However there are concerns on open world mechanics because let's face it as beautiful The witcher 3 was the open world was merely a Scenery while outside quests nothing interesting happened Gta in the other hand has a living open world.
One is Dynamic and living and the other is just a fancy scenery so in the end i see where this comparsion is coming from.
I'm not sure how to interpret this. I found the open-world of W3 to be great.

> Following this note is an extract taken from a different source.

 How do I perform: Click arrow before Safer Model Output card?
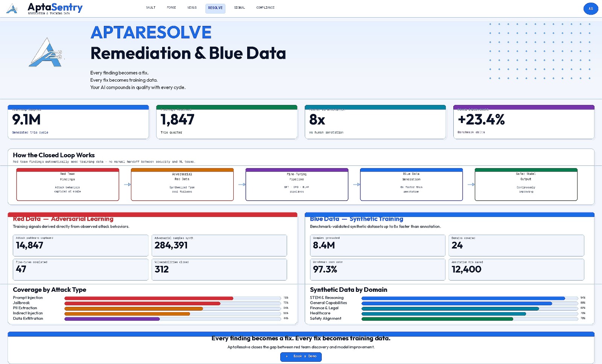click(x=471, y=185)

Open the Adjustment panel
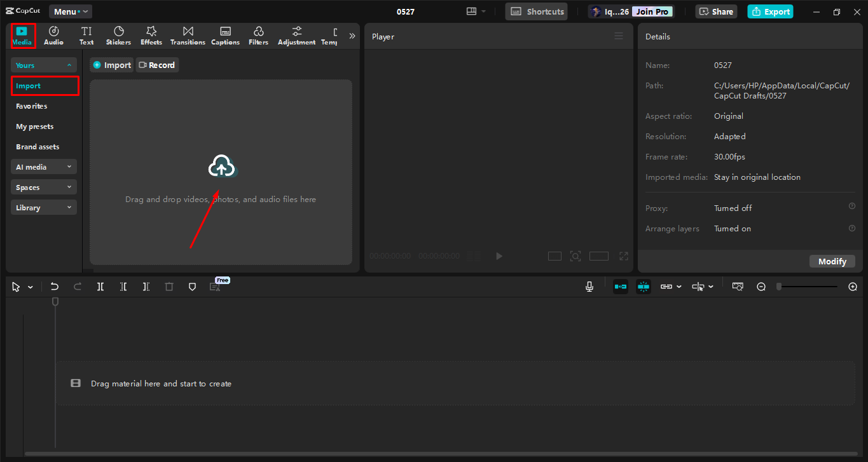296,35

Living, breathing villages and cities with folks going about their business. People to talk to and sidequests to be taken, sometimes a little moral dilemma. Some of the little tales people had to tell you when questing were interesting, sometimes grim, sometimes funny. There were lairs to discover, bandit camps to be cleared. You could explore and stumble into a creature way more powerful than you. Pubs to visit and Gwent to be played and cards to be collected. Gossip to be overheard. What was lacking for you compared to GTA?

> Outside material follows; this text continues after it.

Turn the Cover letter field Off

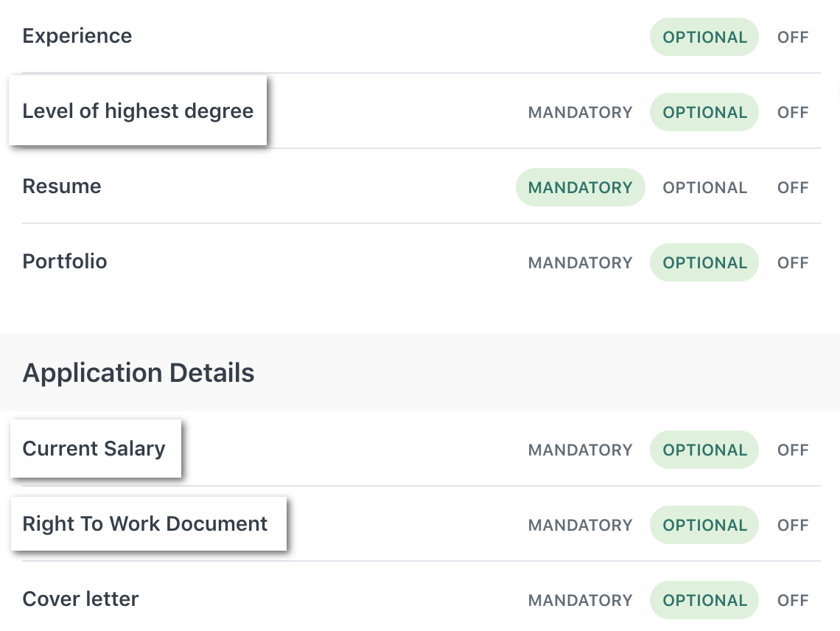click(x=792, y=600)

I enjoyed GTAV but what exactly do you mean by W3 being 'just scenery' and GTA being dynamic? If anything, I felt GTA was the more superficial of the two. You could enter very few buildings. You could get sidequests but they weren't anything particularly amazing compared to W3. A guy wants you to photograph someone, a guy gets you high, someone challenges you to a bicycle race. It's all done for the sake of messing about and putting their humour to use and is fun and all but what exactly makes it more 'dynamic' or superior? Apart from when you take into account individual tastes of course. There's no progression, no loot, no choice. These two games (W3 and GTA) are offering different things in their open-world and I suspect CP will feel far more like W3 or Deus Ex.
If you mean sandbox elements like spontaneously deciding you want to parachute off a building or try to land a helicopter in a swimming pool or launch a speedboat through a Ferris wheel then yeah, W3 didn't have that kind of thing and I doubt CP will either. It's an assumption but I think those hoping for that sort of stuff will be disappointed. I'm certainly not one of them.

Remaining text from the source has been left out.